Photo: Sexting victim Jessica Logan

Jesse Logan thought the nude photos she took with her cell phone would only be seen by her boyfriend. What she didn't realize is that the photos would spread throughout her Cincinatti-area high school after her and her boyfriend split up. On July 3rd, 2008, Jesse Logan hung herself in her bedroom.

Four out of five teenagers in the 21st Century are armed with a technological device that could ruin their lives and land them in jail.

According to Harris Interactive, 17 million teenagers in the United States carry a cell phone device capable of taking photographs, sending short messages and -- the obvious -- making and receiving phone calls. Fifty-seven percent of teens say cell phones are key to keeping up with their social life.

But some teens are making a choice to use their cell phone for a dangerous and illegal trend -- sending pornographic photos of themselves through text messaging.

The act is known as "sexting," a practice that one in five American teenagers has engaged in according to a research poll by Chicago-based Teenage Reserch Unlimited. In order to engage in sexting, a teen needs two simple tools: A phone capable of taking photographs, and a cell phone plan capable of sending and receiving multimedia text messages.

Accidental Leaks

The issue of sexting was thrust into the national spotlight after nude photos of "High School Musical" star Vanessa Hudgens were leaked onto the Internet after a hacker allegedly broke into her cell phone in 2007. Hudgens later apologized for the incident, which she considered a "lapse in judgment."

One year later, nude photos of Phillip Sherman and his wife were leaked onto the Internet after the Arkansas-native left his cell phone behind at a McDonald's restaurant.

"If you lose your phone, the pictures could end up in the wrong hands," the website MomLogic.com wrote in a recent blog entry on the topic. "Nothing is 100% secure. The only way to make sure nude photos of you don't leak is not to take them."

Shattered Lives

Jesse Logan was sixteen-years-old. She thought the nude photos she took with her cell phone would only be seen by her boyfriend. What she didn't realize is that the photos would spread throughout her Cincinnati-area high school after her and her boyfriend split up.

In May 2008, Logan offered herself to a local television station reporting on the dangers of sexting. Her message was simple: Texting naked photos has irreversible, long-term, damaging effects on everyone involved.

"I just want to make sure no one else will have to go through this again," she said in the television interview, appearing in silhouette to conceal her identity.

Logan was taunted and teased every day at school.
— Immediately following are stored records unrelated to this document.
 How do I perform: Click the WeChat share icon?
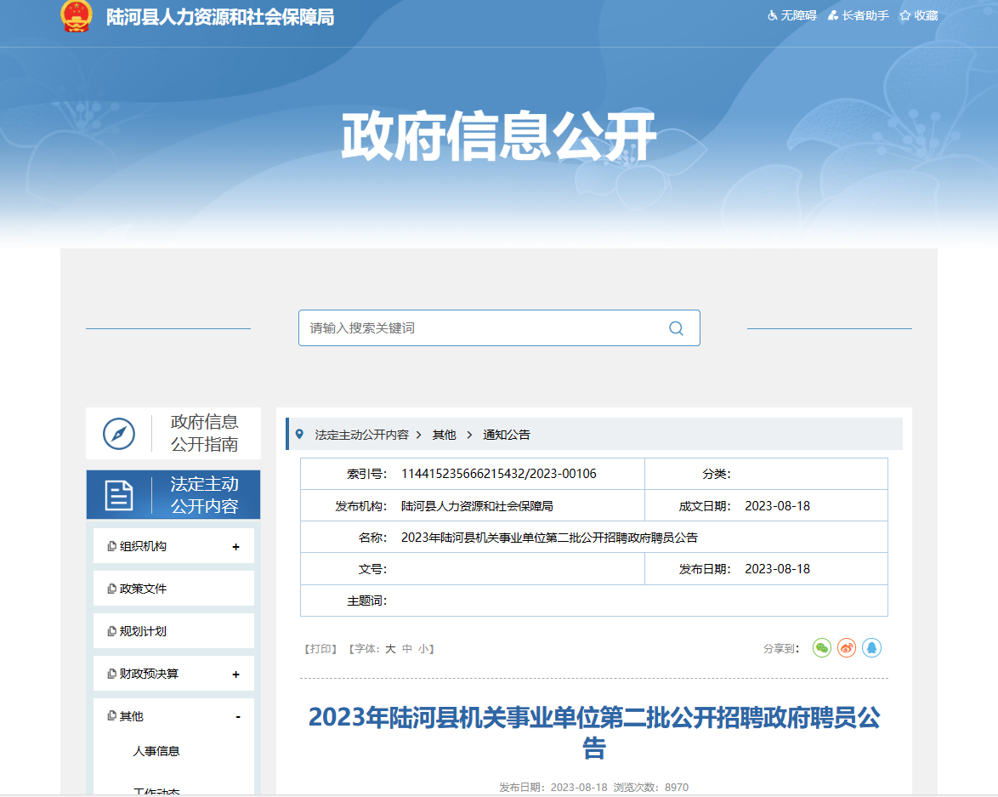[x=821, y=648]
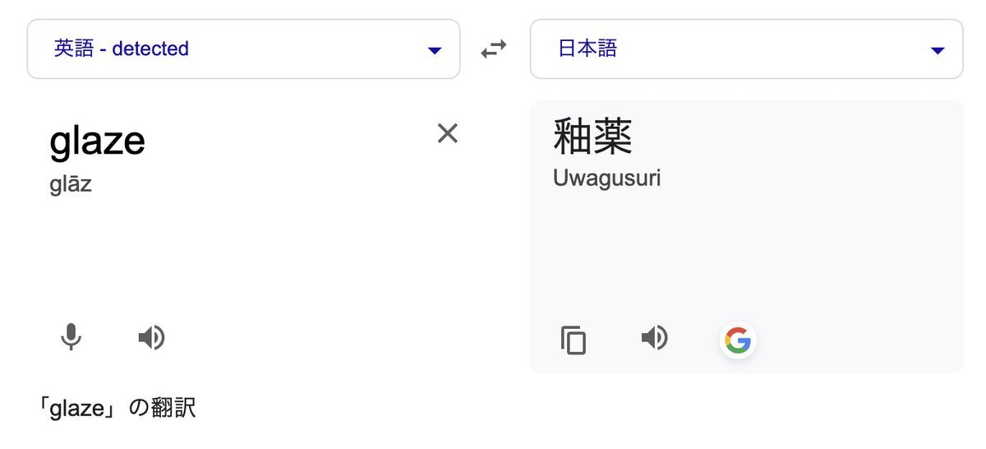986x449 pixels.
Task: Copy the Japanese translation
Action: 574,340
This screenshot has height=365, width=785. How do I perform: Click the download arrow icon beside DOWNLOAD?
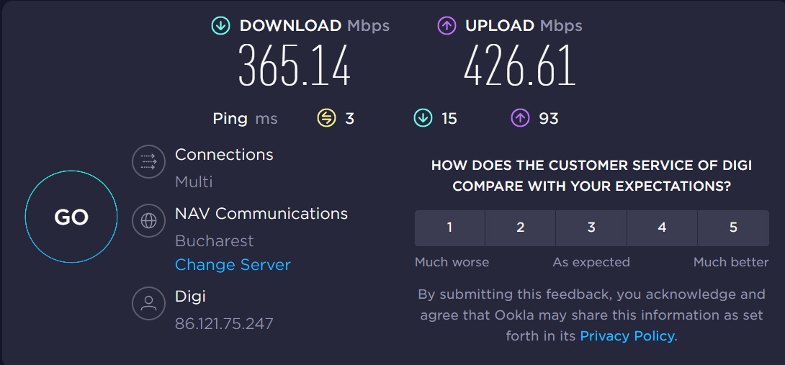point(221,25)
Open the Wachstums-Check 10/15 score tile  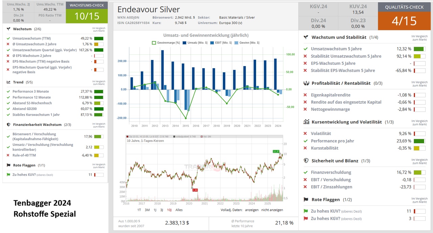tap(87, 17)
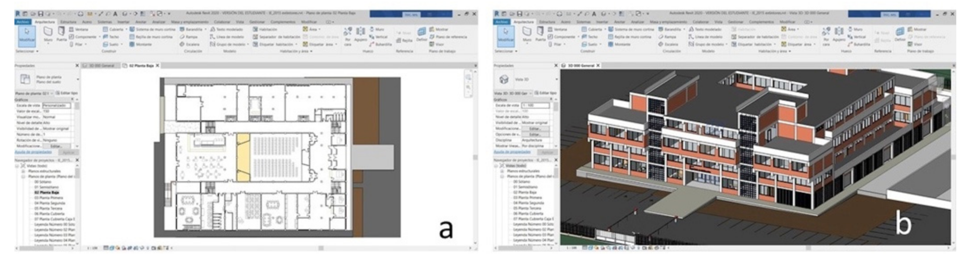Open Escala de vista dropdown in floor plan window
Viewport: 967px width, 263px height.
point(56,106)
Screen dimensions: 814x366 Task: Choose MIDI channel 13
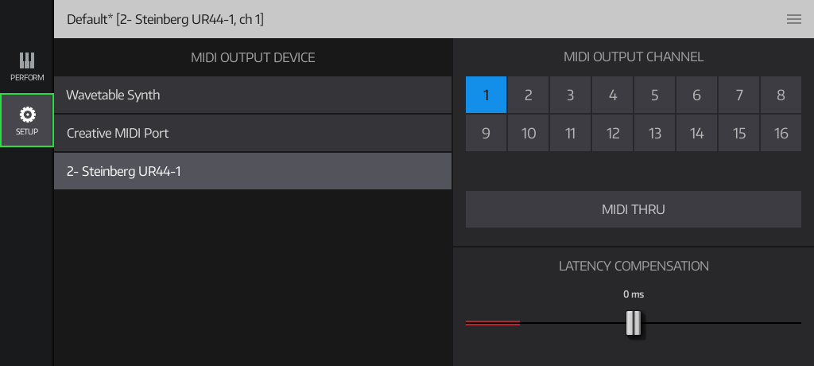(x=654, y=134)
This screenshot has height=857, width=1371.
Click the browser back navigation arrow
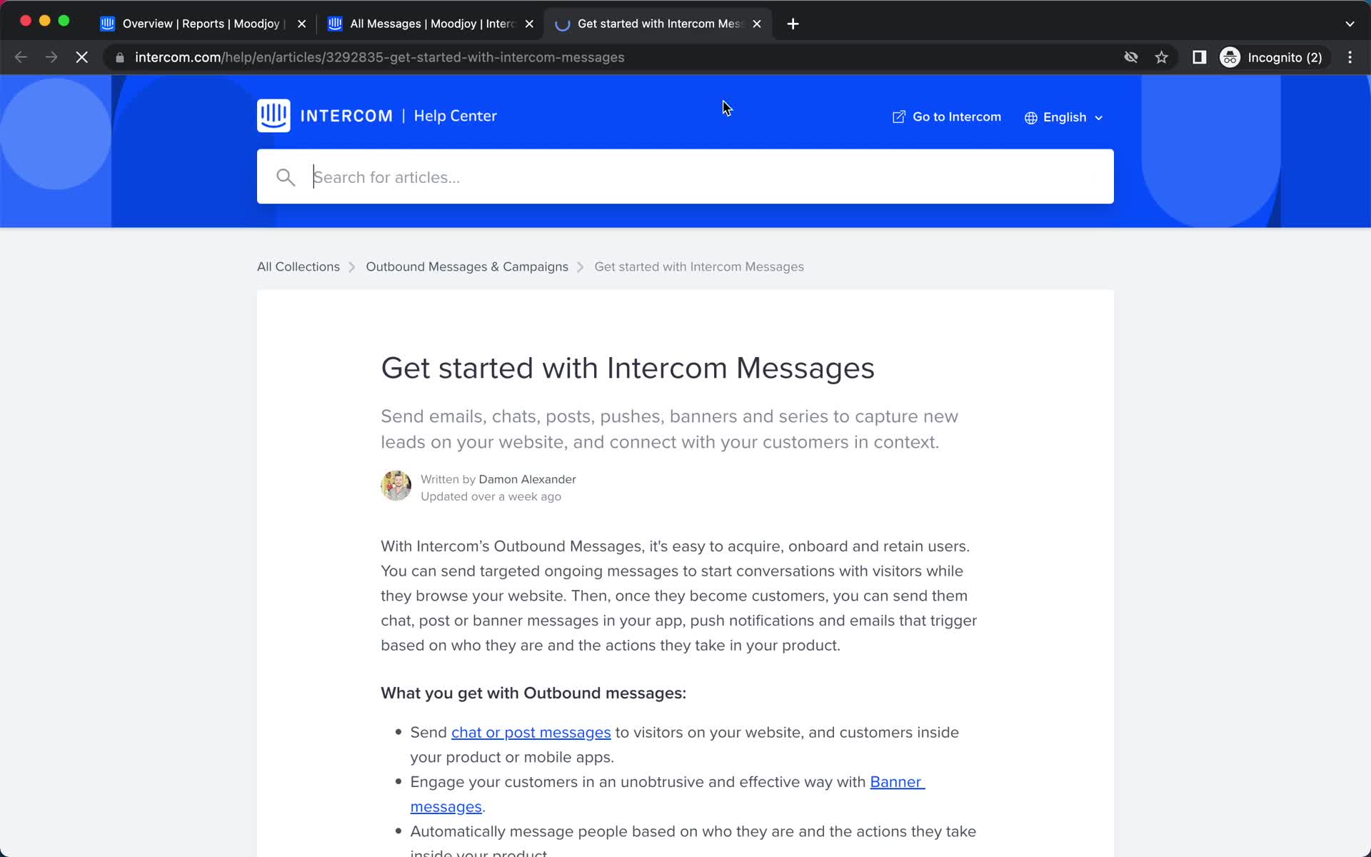pyautogui.click(x=21, y=56)
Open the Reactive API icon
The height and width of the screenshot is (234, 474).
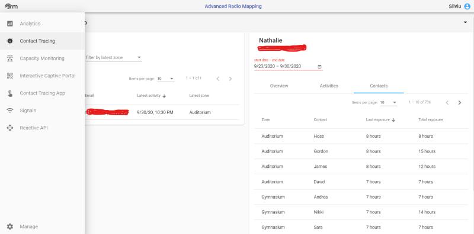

She began skipping classes and suffered from depression.

"She was being attacked and tortured," Cynthia Logan, Jesse's mother, told NBC News. "She was vivacious. She was fun. She was artistic. She was compassionate. She was a good kid."

A good kid who made a choice that changed her life forever. Her dreams of studying design at the University of Cincinnati after high school ended on July 3rd, 2008, when Jesse Logan hung herself in her bedroom.
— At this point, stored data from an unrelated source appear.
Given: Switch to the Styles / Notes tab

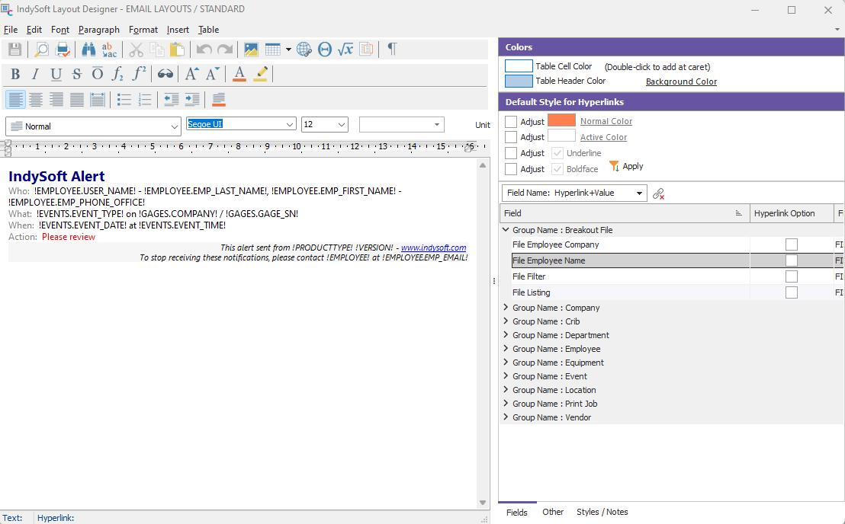Looking at the screenshot, I should [602, 512].
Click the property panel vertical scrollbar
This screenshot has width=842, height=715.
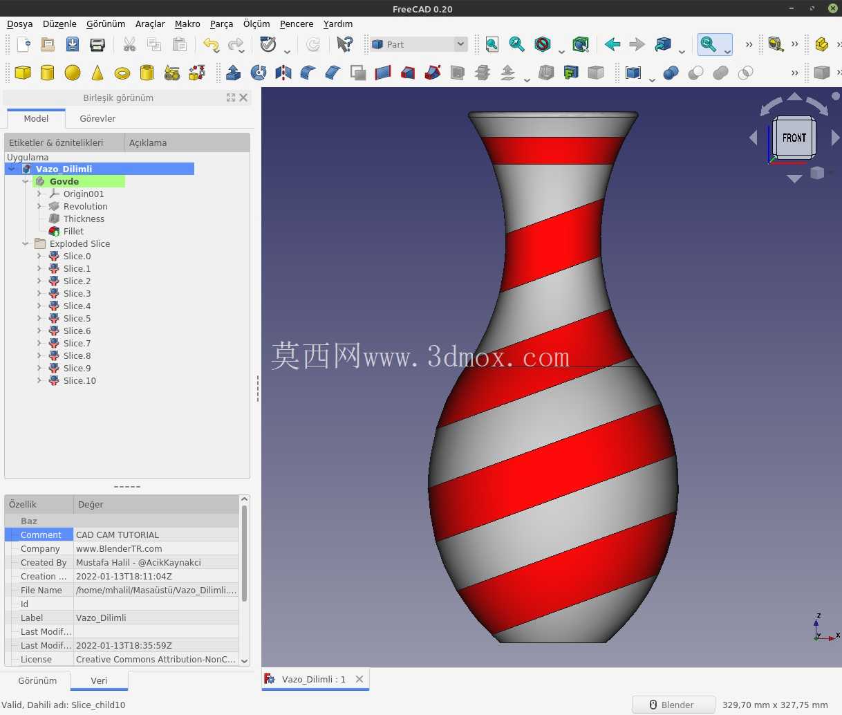coord(244,553)
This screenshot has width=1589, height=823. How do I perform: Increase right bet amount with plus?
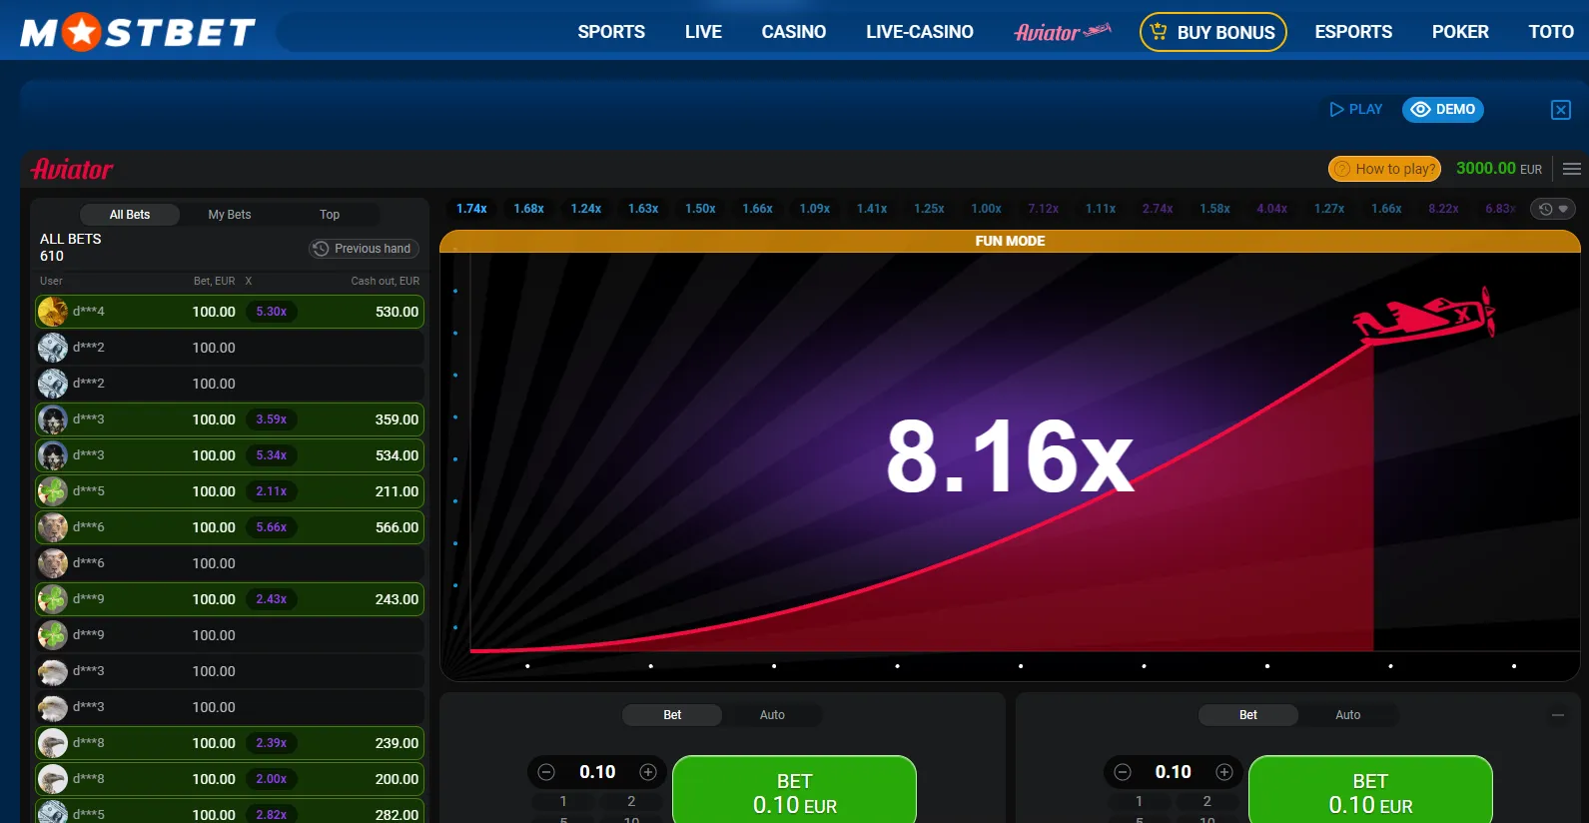coord(1223,772)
Since her suicide, five teens have been accused of spreading Logan's photos to other students. Cynthia Logan has exhausted six lawyers who launched unsuccessful campaigns to bring those responsible for spreading Logan's photos to justice.

Criminal Acts

The problem with sexting among teenagers is that many see the practice of sending nude photos to peers as no big deal, even routine in 21st Century socializing. To an innocent mind, sexting may sound like harmless fun between friends or couples; however, the consequences of sexting can be long-lasting, even criminal, to those who send and receive the explicit photos.

"Sending and/or receiving photos of a sexual nature will result in serious consequences that may involve the police and other authorities," Monica Brady, a mom-blogger formerly from Sacramento, says.